**Objective:**
Reproduce every one of the following rows line for line, with no changes.

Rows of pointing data
=======
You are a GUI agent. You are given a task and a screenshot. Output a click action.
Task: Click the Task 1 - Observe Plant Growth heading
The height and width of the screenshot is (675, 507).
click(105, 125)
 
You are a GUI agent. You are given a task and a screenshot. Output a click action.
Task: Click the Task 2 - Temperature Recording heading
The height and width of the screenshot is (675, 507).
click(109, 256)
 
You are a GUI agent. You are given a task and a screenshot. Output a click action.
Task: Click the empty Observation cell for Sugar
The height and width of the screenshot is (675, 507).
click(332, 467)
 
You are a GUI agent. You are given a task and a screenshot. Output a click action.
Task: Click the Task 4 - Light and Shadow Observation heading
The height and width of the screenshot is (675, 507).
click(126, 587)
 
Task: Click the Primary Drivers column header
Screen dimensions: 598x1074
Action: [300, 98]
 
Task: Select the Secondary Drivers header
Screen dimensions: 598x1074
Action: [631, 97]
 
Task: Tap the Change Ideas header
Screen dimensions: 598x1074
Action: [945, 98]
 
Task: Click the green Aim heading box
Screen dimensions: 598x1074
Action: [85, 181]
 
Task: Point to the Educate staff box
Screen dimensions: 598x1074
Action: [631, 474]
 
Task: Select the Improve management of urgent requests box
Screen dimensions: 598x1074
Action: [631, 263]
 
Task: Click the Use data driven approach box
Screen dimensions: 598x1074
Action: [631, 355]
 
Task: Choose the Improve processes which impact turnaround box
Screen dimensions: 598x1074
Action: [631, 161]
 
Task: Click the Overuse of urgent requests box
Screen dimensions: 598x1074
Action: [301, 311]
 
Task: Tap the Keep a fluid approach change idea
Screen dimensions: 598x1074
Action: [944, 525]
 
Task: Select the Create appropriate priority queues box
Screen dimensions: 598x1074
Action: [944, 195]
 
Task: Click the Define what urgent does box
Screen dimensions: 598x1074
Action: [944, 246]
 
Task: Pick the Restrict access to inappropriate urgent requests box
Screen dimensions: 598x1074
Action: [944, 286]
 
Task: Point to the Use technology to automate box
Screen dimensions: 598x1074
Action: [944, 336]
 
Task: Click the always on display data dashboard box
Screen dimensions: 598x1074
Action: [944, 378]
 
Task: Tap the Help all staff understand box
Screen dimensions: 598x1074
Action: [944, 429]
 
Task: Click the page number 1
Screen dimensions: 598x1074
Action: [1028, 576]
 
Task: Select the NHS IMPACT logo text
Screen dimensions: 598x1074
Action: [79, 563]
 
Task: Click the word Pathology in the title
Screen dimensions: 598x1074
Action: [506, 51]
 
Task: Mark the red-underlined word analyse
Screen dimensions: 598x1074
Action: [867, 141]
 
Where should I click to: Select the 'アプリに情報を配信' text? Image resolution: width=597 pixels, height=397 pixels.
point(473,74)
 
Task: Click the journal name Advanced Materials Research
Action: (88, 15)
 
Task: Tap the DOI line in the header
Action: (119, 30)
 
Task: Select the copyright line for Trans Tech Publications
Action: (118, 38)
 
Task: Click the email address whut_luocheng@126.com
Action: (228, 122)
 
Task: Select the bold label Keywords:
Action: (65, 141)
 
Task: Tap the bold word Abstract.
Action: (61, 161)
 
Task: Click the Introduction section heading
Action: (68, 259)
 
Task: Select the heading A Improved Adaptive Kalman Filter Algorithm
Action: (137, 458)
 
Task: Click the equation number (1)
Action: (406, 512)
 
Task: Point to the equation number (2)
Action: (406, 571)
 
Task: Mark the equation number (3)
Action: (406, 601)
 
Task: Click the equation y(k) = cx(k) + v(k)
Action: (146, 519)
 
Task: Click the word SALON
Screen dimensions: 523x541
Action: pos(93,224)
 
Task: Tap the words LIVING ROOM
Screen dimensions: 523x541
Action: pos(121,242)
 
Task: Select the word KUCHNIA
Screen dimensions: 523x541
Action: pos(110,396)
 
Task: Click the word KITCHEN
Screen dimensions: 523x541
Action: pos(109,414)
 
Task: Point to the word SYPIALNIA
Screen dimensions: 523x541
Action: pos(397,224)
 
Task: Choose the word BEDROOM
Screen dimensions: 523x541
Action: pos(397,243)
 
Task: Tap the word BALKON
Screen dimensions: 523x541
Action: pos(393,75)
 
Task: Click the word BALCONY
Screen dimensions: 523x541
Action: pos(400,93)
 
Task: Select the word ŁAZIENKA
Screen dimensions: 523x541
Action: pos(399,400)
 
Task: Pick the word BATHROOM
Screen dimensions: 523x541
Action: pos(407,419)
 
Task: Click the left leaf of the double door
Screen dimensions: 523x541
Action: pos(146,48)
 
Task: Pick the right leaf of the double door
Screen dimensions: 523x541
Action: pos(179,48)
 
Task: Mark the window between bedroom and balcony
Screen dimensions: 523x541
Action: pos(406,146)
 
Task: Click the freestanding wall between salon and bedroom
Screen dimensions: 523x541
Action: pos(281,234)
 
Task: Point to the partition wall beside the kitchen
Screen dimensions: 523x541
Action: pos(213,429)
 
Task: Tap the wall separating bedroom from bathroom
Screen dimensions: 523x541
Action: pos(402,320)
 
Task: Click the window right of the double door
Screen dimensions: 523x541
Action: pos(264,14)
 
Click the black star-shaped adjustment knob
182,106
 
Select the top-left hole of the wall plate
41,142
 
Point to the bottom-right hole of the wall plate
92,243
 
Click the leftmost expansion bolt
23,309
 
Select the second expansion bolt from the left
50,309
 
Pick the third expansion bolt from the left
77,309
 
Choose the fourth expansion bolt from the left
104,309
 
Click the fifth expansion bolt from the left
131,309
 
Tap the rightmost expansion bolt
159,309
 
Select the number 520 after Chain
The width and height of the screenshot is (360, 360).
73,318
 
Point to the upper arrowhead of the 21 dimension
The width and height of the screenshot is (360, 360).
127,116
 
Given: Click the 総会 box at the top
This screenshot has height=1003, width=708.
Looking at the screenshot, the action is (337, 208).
=======
**Reply to the exercise:**
You are a GUI agent. You are given a task and a screenshot. Output a click action.
Task: Click the Task 1 - Observe Plant Growth heading
The height and width of the screenshot is (675, 507).
click(105, 125)
 
You are a GUI agent. You are given a task and a screenshot. Output a click action.
Task: Click the Task 2 - Temperature Recording heading
The height and width of the screenshot is (675, 507).
click(109, 256)
 
You are a GUI agent. You are given a task and a screenshot. Output a click action.
Task: Click the empty Observation cell for Sugar
The height and width of the screenshot is (675, 507).
click(332, 467)
 
You are a GUI agent. You are given a task and a screenshot. Output a click action.
Task: Click the Task 4 - Light and Shadow Observation heading
The height and width of the screenshot is (675, 507).
click(126, 587)
 
Task: Click the Primary Drivers column header
Screen dimensions: 598x1074
Action: [300, 98]
 
Task: Select the Secondary Drivers header
Screen dimensions: 598x1074
Action: [631, 97]
 
Task: Tap the Change Ideas header
Screen dimensions: 598x1074
Action: [945, 98]
 
Task: Click the green Aim heading box
Screen dimensions: 598x1074
Action: [85, 181]
 
Task: Point to the Educate staff box
Screen dimensions: 598x1074
Action: [631, 474]
 
Task: Select the Improve management of urgent requests box
Screen dimensions: 598x1074
Action: [631, 263]
 
Task: Click the Use data driven approach box
Screen dimensions: 598x1074
Action: [631, 355]
 
Task: Choose the Improve processes which impact turnaround box
Screen dimensions: 598x1074
Action: [631, 161]
 
Task: Click the Overuse of urgent requests box
Screen dimensions: 598x1074
Action: [301, 311]
 
Task: Tap the Keep a fluid approach change idea
Screen dimensions: 598x1074
Action: [944, 525]
 
Task: Select the Create appropriate priority queues box
Screen dimensions: 598x1074
Action: [944, 195]
 
Task: Click the Define what urgent does box
Screen dimensions: 598x1074
Action: [944, 246]
 
Task: Pick the Restrict access to inappropriate urgent requests box
Screen dimensions: 598x1074
Action: [944, 286]
 
Task: Point to the Use technology to automate box
Screen dimensions: 598x1074
Action: [944, 336]
 
Task: Click the always on display data dashboard box
Screen dimensions: 598x1074
Action: [944, 378]
 
Task: Tap the Help all staff understand box
Screen dimensions: 598x1074
Action: [944, 429]
 
Task: Click the page number 1
Screen dimensions: 598x1074
Action: [1028, 576]
 
Task: Select the NHS IMPACT logo text
Screen dimensions: 598x1074
Action: [79, 563]
 
Task: Click the word Pathology in the title
Screen dimensions: 598x1074
Action: [506, 51]
 
Task: Mark the red-underlined word analyse
Screen dimensions: 598x1074
Action: [867, 141]
 
Where should I click to: Select the 'アプリに情報を配信' text? Image resolution: width=597 pixels, height=397 pixels.
point(473,74)
 
Task: Click the journal name Advanced Materials Research
Action: (88, 15)
 
Task: Tap the DOI line in the header
Action: (119, 30)
 
Task: Select the copyright line for Trans Tech Publications
Action: (118, 38)
 
Task: Click the email address whut_luocheng@126.com
Action: (228, 122)
 
Task: Select the bold label Keywords:
Action: (65, 141)
 
Task: Tap the bold word Abstract.
Action: (61, 161)
 
Task: Click the Introduction section heading
Action: (68, 259)
 
Task: Select the heading A Improved Adaptive Kalman Filter Algorithm
Action: (137, 458)
 
Task: Click the equation number (1)
Action: (406, 512)
 
Task: Point to the equation number (2)
Action: (406, 571)
 
Task: Mark the equation number (3)
Action: (406, 601)
 
Task: Click the equation y(k) = cx(k) + v(k)
Action: (146, 519)
 
Task: Click the word SALON
Screen dimensions: 523x541
Action: pos(93,224)
 
Task: Tap the words LIVING ROOM
Screen dimensions: 523x541
Action: pos(121,242)
 
Task: Select the word KUCHNIA
Screen dimensions: 523x541
Action: pos(110,396)
 
Task: Click the word KITCHEN
Screen dimensions: 523x541
Action: pos(109,414)
 
Task: Point to the word SYPIALNIA
Screen dimensions: 523x541
Action: pos(397,224)
 
Task: Choose the word BEDROOM
Screen dimensions: 523x541
Action: pos(397,243)
 
Task: Tap the word BALKON
Screen dimensions: 523x541
Action: pos(393,75)
 
Task: Click the word BALCONY
Screen dimensions: 523x541
Action: pos(400,93)
 
Task: Select the word ŁAZIENKA
Screen dimensions: 523x541
Action: pos(399,400)
 
Task: Pick the word BATHROOM
Screen dimensions: 523x541
Action: pos(407,419)
 
Task: Click the left leaf of the double door
Screen dimensions: 523x541
Action: pos(146,48)
 
Task: Pick the right leaf of the double door
Screen dimensions: 523x541
Action: pos(179,48)
 
Task: Mark the window between bedroom and balcony
Screen dimensions: 523x541
Action: pos(406,146)
 
Task: Click the freestanding wall between salon and bedroom
Screen dimensions: 523x541
Action: pos(281,234)
 
Task: Point to the partition wall beside the kitchen
Screen dimensions: 523x541
Action: pos(213,429)
 
Task: Tap the wall separating bedroom from bathroom
Screen dimensions: 523x541
Action: pos(402,320)
 
Task: Click the window right of the double door
Screen dimensions: 523x541
Action: pos(264,14)
 
Click the black star-shaped adjustment knob
182,106
 
Select the top-left hole of the wall plate
41,142
 
Point to the bottom-right hole of the wall plate
92,243
 
Click the leftmost expansion bolt
23,309
 
Select the second expansion bolt from the left
50,309
 
Pick the third expansion bolt from the left
77,309
 
Choose the fourth expansion bolt from the left
104,309
 
Click the fifth expansion bolt from the left
131,309
 
Tap the rightmost expansion bolt
159,309
 
Select the number 520 after Chain
The width and height of the screenshot is (360, 360).
73,318
 
Point to the upper arrowhead of the 21 dimension
The width and height of the screenshot is (360, 360).
127,116
 
Given: Click the 総会 box at the top
This screenshot has height=1003, width=708.
Looking at the screenshot, the action is (337, 208).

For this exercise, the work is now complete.